Sexton hails bravery of skin sufferers
RUGBY superstar Jonathan Sexton has met some tough customers in his time.
But the international out-half yesterday described the bruises and knocks he endures as nothing compared to the pain endured by sufferers from a rare skin disease.
Fresh from Leinster's bruising victory over Munster in Dublin, Sexton officially opened a garden for people whose skin can blister and even come apart from the slightest form of contact.
"They are the tough ones compared to rugby players," said the Ireland star after speaking to epidermolysis bullosa (EB) sufferers who had gathered for the opening of Emma's Butterfly Garden in Killashee House, Naas, Co Kildare.
A sanctuary for sufferers and their loved ones, the garden is the brainchild of Emma Fogarty (28), from Ballyroan, Co Laois, who has lived with a severe form of EB since birth.
EB is a painful genetic skin condition that causes the skin layers and internal body lining to separate and blister at the slightest touch.

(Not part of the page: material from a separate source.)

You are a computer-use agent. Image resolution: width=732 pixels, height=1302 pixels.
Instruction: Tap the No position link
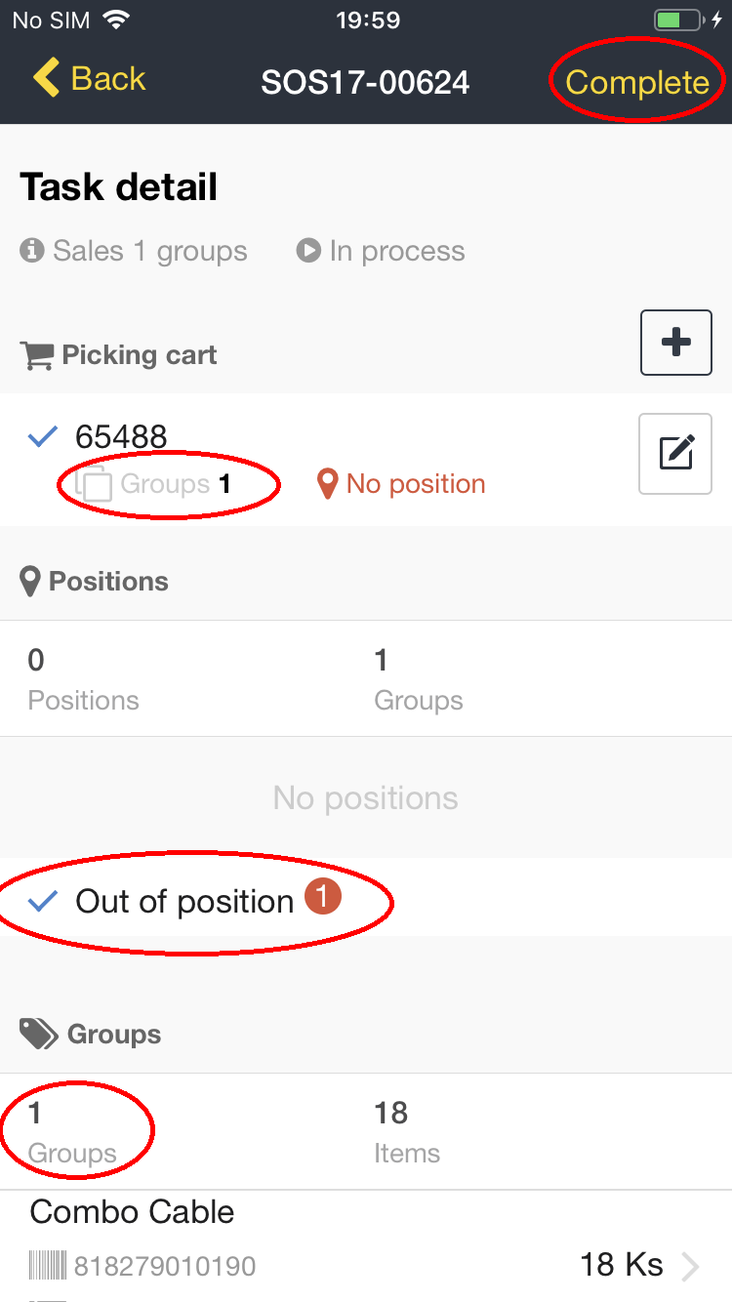coord(416,484)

"If I was walking down the street and you bumped into me, the skin would completely tear off my arm," said Emma, who is charity Debra Ireland's patient ambassador.
Sexton, who is a Debra Ireland ambassador, said: "It puts everything into perspective for us. Emma is one of the shining examples of how to cope with it.
"It's tough on the families as well and that's why they set up the butterfly garden, even for the people who have lost relatives to this disease, they can come to the garden, and it's great for the people who are suffering."
There are around 300 sufferers of EB in Ireland. There is no cure but management has improved thanks to organisations such as Debra Ireland.